Huawei Cloud CCE Kubernetes Ingress — 1: ELB Ingress Service with SSL
Introduction
Hi, in this article, I will explain the use of ELB in Huawei Cloud’s CCE service, which creates a Kubernetes environment. Huawei Cloud supports two Ingress directly. The first is ELB Ingress and the other is Nginx Ingress. The ELB Ingress is used in this article.
The architecture below summarizes the topic of this article.
Prerequisites
- Domain Name (You have registered a domain name example.com with a third-party registrar)
- Add a custom domain managed by Huawei Cloud DNS (For detailed information see here)
- SSL Certificate (You can follow here for Certificate steps)
- CCE Cluster Instance with Worker Node (You can follow here to create CCE Instance)
- Stored Containerized Application (Image) in Software Repository (You can follow here to What is SWR? and How are Container Images stored in SWR?)
Connecting to a Cluster Using kubectl
This section shows how to connect to a CCE cluster using kubectl. To bind a public IP (EIP) to the cluster, go to the cluster details page and click Bind next to EIP in the Connection Information pane. In a cluster with an EIP bound, kube-apiserver will be exposed to public networks.
After connecting public IP address, download kubectl configuration file from Learn More next to kubectl.
- The kubectl configuration file kubeconfig.json is used for cluster authentication.
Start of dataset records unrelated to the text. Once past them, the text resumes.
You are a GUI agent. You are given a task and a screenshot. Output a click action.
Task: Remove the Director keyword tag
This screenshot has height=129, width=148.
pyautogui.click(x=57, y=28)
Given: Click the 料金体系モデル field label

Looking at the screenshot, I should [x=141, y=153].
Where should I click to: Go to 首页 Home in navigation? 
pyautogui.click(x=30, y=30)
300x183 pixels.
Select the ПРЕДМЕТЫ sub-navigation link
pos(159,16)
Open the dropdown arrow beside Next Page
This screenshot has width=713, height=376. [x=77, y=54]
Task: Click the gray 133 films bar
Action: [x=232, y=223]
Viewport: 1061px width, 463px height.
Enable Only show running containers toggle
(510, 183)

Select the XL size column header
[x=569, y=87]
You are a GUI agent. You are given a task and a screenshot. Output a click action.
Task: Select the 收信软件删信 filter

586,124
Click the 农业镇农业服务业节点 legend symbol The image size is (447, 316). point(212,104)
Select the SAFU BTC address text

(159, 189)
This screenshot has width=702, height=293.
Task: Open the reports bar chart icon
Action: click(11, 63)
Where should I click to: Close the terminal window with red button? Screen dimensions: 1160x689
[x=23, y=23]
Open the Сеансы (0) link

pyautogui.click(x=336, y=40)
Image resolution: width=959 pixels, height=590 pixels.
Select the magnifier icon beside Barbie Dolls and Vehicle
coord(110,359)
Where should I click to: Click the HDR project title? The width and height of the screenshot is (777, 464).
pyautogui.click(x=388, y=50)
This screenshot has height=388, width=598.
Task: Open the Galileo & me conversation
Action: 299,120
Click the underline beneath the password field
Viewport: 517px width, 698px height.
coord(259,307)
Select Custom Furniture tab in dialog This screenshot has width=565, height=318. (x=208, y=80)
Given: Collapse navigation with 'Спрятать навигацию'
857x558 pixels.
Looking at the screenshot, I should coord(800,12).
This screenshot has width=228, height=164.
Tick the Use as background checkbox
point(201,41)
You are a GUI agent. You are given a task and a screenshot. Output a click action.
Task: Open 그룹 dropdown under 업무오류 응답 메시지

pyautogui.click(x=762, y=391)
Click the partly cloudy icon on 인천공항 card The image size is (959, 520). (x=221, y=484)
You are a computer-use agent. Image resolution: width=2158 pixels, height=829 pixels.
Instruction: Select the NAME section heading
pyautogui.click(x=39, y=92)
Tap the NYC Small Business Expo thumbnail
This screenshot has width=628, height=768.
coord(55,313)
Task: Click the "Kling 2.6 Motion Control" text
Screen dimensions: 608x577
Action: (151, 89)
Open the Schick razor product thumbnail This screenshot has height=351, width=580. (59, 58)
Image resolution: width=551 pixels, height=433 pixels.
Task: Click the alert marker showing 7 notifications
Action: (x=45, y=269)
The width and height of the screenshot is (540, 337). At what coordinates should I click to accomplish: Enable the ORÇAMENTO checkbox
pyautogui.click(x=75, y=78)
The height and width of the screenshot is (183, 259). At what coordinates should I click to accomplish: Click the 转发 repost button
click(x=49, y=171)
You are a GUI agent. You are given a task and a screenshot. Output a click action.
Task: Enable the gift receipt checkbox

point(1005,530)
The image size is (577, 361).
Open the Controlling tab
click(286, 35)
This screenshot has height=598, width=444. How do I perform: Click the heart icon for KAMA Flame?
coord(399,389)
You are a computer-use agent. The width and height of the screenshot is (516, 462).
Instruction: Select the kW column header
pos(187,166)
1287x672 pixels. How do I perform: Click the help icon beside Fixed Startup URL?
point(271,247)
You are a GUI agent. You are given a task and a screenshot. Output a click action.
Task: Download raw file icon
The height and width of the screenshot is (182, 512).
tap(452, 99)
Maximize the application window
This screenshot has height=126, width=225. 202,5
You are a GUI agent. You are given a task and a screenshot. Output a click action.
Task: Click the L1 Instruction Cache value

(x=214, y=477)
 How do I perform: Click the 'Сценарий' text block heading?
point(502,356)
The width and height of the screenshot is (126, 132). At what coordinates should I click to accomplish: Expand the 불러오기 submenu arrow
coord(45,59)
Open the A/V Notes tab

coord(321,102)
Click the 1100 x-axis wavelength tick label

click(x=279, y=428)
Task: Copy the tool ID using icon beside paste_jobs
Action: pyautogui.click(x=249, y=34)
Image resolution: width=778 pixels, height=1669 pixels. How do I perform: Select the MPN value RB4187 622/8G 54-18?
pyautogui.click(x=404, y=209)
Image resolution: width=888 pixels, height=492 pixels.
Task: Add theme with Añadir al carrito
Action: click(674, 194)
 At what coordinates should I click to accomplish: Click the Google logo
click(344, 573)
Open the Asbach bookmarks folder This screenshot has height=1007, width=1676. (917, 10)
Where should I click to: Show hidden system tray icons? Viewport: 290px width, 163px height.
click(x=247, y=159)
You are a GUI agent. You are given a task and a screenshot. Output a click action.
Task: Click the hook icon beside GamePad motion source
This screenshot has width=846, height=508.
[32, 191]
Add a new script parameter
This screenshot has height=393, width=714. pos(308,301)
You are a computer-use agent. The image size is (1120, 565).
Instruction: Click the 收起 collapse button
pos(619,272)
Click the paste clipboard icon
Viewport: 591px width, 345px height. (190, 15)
- The Kubernetes permissions assigned by the configuration file downloaded by IAM users are the same as those assigned to the IAM users on the CCE console.
mv -f kubeconfig.json $HOME/.kube/config
After moving the kubectl configuration file to the required directory, let’s run the following command line. By default, external will be selected. Here you will see three different contexts; external, externalTLSVerify and internal. Since we are bind public IP, we can access Cluster in Huawei Cloud with external.
kubectl config get-context
If external is not selected, run the following command line.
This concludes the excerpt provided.